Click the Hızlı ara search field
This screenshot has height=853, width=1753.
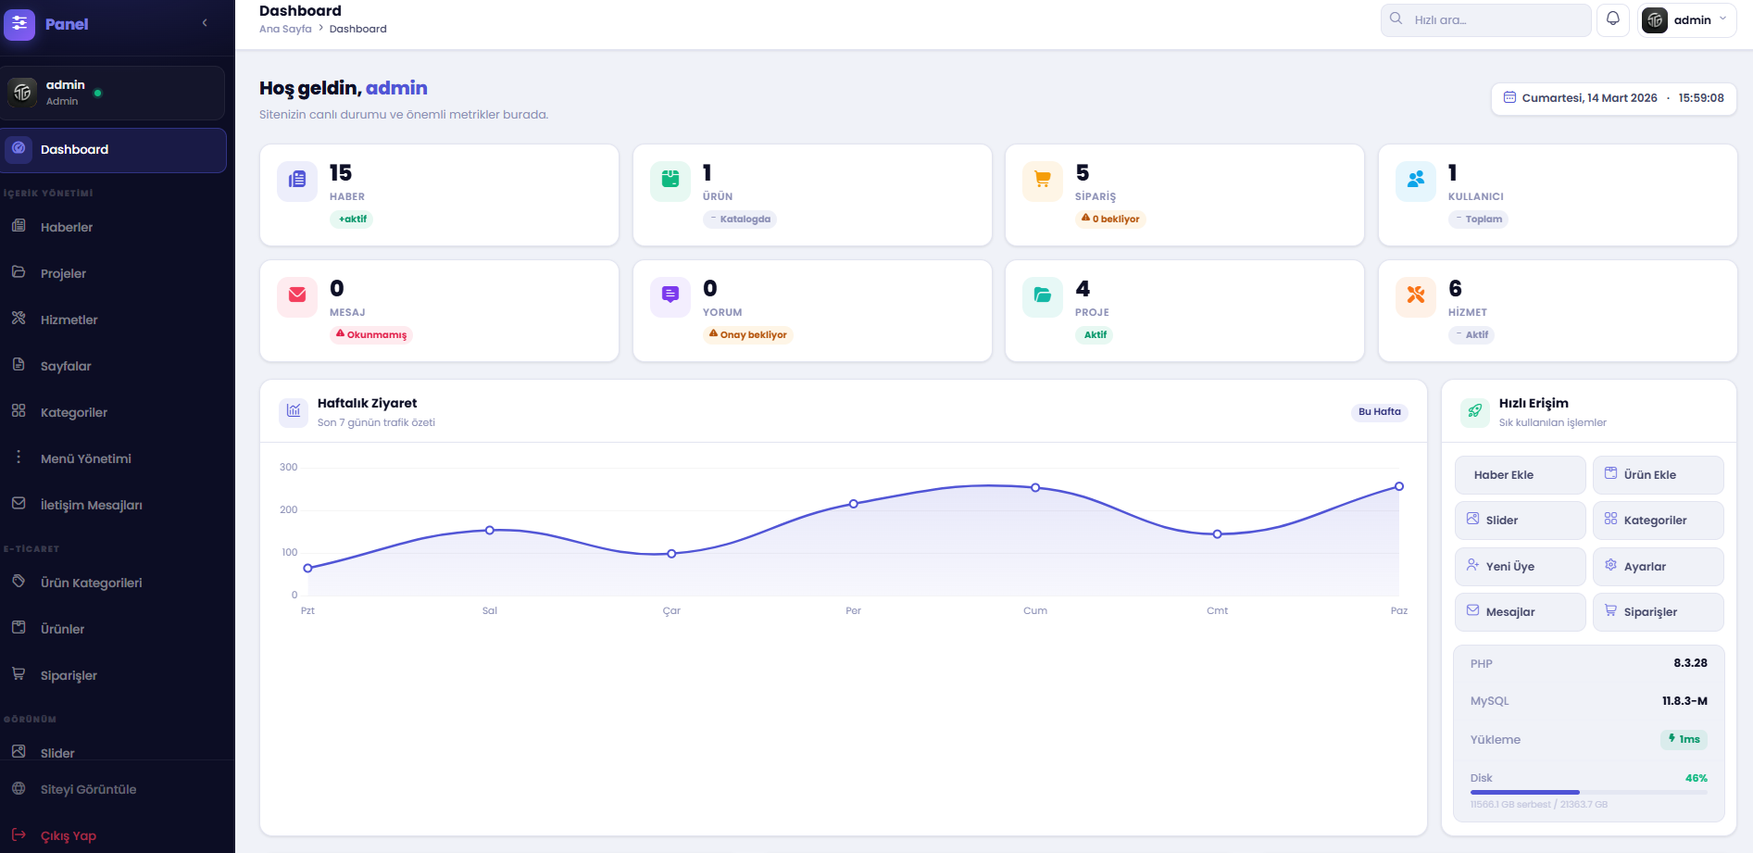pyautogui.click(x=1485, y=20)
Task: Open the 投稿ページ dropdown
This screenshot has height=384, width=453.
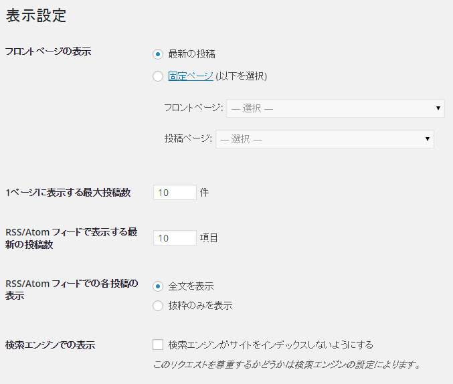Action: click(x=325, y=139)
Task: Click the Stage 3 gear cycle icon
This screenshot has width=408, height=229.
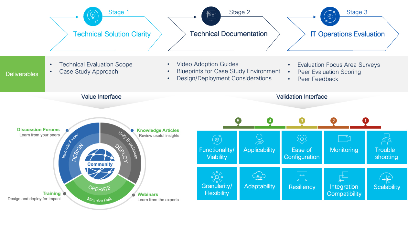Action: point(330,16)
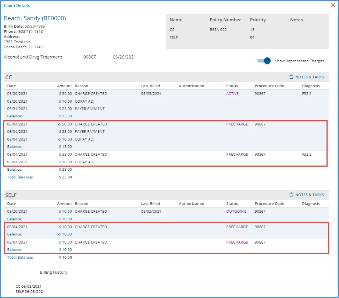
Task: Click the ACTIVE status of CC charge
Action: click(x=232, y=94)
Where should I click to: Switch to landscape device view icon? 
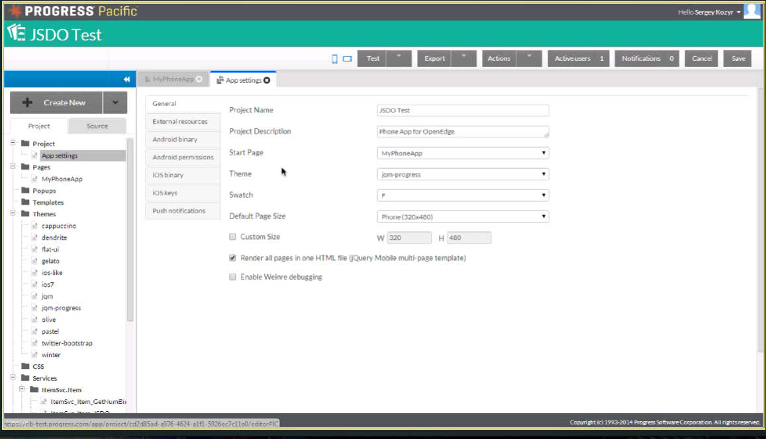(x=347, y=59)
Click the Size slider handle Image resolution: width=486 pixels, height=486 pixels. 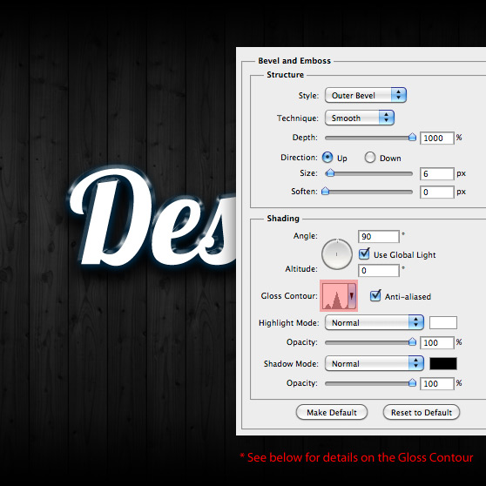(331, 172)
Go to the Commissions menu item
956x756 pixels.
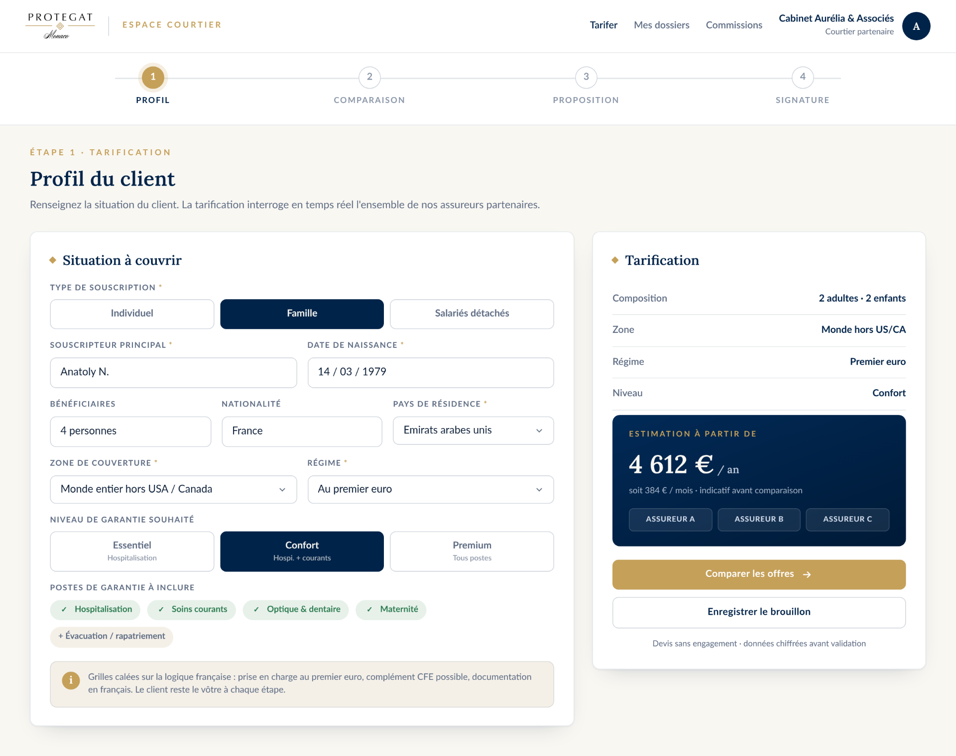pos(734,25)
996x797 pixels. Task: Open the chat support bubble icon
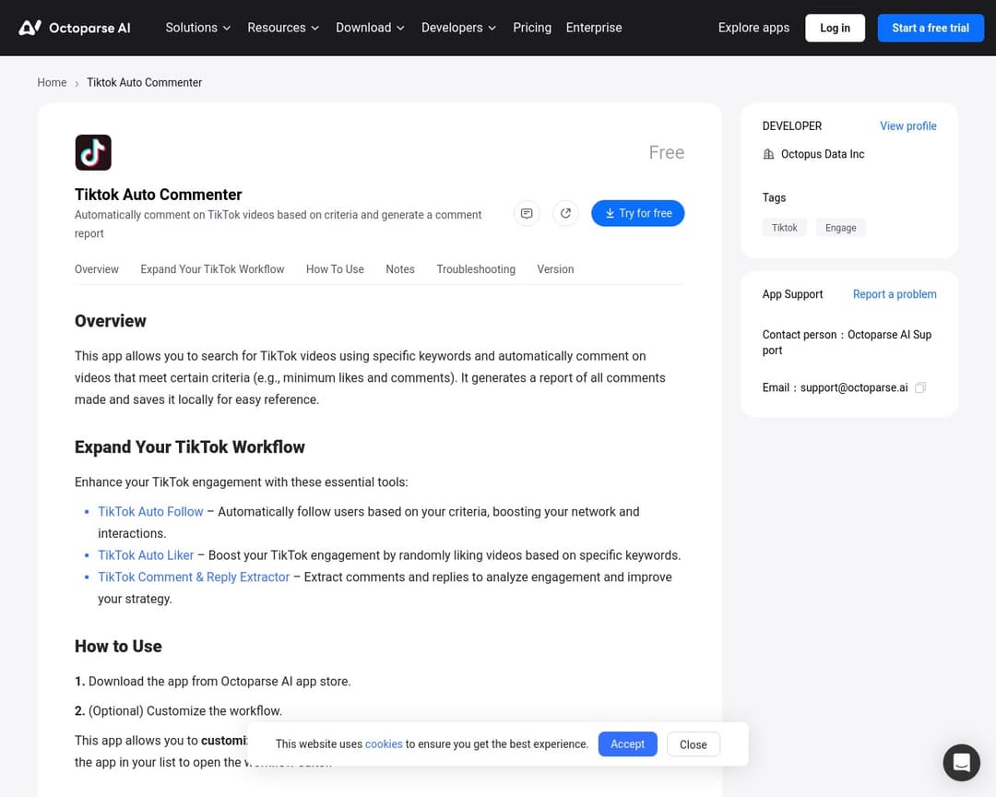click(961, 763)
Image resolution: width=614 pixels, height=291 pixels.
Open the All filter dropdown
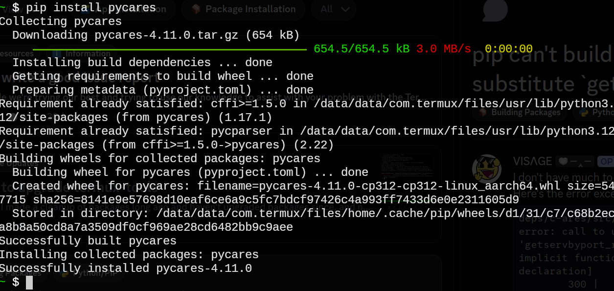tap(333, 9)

• • • • •

> [What needs to be done]:
Your answer must be the lines from the one containing "996x797 pixels. Task: Open" through the last line of the records, copied exactly, with no pictures.

> [Answer to this problem]:
996x797 pixels. Task: Open the chat support bubble icon
click(961, 763)
Image resolution: width=614 pixels, height=291 pixels.
Open the All filter dropdown
tap(333, 9)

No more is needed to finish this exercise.